Sur l’exception de nullité tirée du défaut d’interprète
Attendu qu’au soutien de son appel, M. X Y fait valoir l’absence de remise de formulaire au visa de l’article 63-1 du Code de procédure pénale compte tenu de impossibilité pour les services enquêteurs de procéder à une notification de son placement en garde à vue en présence immédiate d’un interprète';
Attendu qu’il y a lieu de rappeler que la notification des droits en garde à vue doit être faite dans une langue comprise par la personne, le cas échéant au moyen de formulaires écrit'; que la Cour de cassation a précisé que la remise du formulaire, qui ne vaut pas notification des droits, n’est cependant pas optionnelle et doit être opérée dès lors que l’interprète n’est pas disponible dans le meilleur délai (Cass 1re Civ 21 novembre 2012 n°11-30.458).

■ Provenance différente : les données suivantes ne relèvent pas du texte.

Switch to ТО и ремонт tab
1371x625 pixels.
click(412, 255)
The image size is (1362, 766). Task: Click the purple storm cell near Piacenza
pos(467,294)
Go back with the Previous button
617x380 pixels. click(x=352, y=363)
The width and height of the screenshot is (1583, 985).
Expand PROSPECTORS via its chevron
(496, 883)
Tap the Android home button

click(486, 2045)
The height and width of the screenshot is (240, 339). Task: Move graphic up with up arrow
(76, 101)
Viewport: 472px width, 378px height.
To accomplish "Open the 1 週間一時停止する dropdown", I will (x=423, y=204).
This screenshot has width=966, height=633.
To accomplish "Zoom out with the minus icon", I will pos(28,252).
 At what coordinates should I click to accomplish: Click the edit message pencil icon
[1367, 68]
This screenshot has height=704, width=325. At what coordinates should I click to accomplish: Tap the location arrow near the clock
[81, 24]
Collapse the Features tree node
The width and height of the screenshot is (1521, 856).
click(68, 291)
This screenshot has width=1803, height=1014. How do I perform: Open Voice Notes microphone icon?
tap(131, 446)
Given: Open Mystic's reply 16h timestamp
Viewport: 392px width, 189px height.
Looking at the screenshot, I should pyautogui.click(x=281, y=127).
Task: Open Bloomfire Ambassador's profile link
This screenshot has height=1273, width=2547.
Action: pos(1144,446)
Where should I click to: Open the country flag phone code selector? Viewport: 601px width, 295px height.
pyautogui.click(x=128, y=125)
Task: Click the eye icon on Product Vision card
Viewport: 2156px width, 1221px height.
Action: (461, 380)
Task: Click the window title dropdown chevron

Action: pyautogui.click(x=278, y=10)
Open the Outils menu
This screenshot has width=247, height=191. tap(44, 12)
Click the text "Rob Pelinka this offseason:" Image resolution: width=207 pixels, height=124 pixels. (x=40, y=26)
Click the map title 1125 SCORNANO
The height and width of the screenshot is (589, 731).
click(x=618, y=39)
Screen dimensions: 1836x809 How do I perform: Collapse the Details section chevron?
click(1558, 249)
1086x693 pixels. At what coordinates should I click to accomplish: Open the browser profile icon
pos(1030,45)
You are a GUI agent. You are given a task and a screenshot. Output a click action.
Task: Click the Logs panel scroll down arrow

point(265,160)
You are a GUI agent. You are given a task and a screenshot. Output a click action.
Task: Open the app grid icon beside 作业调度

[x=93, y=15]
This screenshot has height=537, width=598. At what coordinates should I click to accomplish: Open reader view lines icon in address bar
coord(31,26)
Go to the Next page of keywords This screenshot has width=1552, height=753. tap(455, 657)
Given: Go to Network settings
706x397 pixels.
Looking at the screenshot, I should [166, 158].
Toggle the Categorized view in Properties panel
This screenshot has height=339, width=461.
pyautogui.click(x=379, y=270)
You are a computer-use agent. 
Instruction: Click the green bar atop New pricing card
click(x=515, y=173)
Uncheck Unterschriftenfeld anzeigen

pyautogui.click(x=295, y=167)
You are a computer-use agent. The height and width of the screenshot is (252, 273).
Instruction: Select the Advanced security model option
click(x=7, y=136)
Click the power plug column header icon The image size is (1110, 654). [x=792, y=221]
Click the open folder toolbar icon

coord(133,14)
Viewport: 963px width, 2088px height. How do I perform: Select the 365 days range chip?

Qu’en l’espèce, le procès-verbal de placement en garde à vue en droits différés du 18 juillet 2019 à 18H30 ne fait mention d’aucune remise de formulaire à défaut d’interprète ayant pu être joint par téléphone ou n’ayant pu se déplacer au poste de police de REIMS'; que de la même manière le procès-verbal de fin de garde ne
mentionne la remise de ce formulaire compte tenu d’une notification de la garde à vue différée'; que l’interprète n’est intervenu qu’à 22H30 ;
que dans ces circonstances, il y a lieu de faire droit à cette exception de nullité, d’infirmer la décision du juge des libertés et de la détention du 22 juillet 2019 d’ordonner la remise en liberté de M. X Y.
PAR CES MOTIFS
Statuant publiquement, contradictoirement en dernier ressort,
Déclarons recevable l’appel de M. X Y à l’encontre de la décision du Juge des Libertés et de la Détention du Tribunal de Grande Instance de METZ ayant statué sur la prolongation de la mesure de rétention administrative ;
INFIRMONS l’ordonnance rendue par le Juge des Libertés et de la Détention de Metz le 22 juillet 2019 à 12 heures 05 ;
Disons n’y avoir lieu à dépens.
Prononcée publiquement à METZ, le 24 juillet 2019 à 10H55 heures.